What you should do ->
The lines you need are those holding the word "computer"; pull them from the material.

Data shown ->
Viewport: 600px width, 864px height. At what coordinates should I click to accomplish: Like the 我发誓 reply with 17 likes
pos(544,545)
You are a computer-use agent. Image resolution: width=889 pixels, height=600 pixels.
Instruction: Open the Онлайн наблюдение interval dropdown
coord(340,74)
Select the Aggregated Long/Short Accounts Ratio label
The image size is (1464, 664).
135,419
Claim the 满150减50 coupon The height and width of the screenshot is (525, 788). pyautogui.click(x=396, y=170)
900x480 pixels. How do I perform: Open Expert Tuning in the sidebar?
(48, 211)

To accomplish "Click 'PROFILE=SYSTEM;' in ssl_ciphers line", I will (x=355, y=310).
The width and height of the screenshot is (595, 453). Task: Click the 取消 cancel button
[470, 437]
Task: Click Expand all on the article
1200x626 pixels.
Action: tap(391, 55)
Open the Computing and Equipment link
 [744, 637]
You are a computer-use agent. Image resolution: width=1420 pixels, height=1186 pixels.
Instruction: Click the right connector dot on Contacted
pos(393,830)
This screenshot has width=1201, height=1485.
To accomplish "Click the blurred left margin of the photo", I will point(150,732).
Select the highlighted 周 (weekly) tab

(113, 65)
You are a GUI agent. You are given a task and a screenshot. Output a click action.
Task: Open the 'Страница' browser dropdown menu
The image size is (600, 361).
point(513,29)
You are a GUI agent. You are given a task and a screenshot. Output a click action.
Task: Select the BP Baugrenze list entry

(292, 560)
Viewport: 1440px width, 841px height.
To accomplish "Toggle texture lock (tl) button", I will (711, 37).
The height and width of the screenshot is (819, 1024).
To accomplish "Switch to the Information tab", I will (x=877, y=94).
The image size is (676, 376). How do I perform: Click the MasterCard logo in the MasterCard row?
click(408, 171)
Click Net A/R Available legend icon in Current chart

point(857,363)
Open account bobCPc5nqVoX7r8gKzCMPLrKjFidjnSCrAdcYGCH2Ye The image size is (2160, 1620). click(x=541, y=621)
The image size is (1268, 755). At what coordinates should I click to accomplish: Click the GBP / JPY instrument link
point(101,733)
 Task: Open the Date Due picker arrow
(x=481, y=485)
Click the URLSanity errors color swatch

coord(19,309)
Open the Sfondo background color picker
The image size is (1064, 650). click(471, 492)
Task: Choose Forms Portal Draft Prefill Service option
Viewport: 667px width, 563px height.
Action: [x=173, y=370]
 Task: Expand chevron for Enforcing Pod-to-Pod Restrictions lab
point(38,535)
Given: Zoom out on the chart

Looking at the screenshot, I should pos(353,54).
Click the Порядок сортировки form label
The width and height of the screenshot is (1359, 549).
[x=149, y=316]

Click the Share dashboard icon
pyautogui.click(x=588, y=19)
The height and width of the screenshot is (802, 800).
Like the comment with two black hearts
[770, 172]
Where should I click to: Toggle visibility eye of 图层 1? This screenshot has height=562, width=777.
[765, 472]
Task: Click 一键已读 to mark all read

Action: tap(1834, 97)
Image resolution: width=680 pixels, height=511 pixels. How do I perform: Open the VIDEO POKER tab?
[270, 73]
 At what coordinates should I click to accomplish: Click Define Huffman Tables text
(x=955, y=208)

Exercise response ->
You are a computer-use agent. Image resolution: width=889 pixels, height=600 pixels.
You are a computer-use agent. Image resolution: width=1420 pixels, height=1186 pixels.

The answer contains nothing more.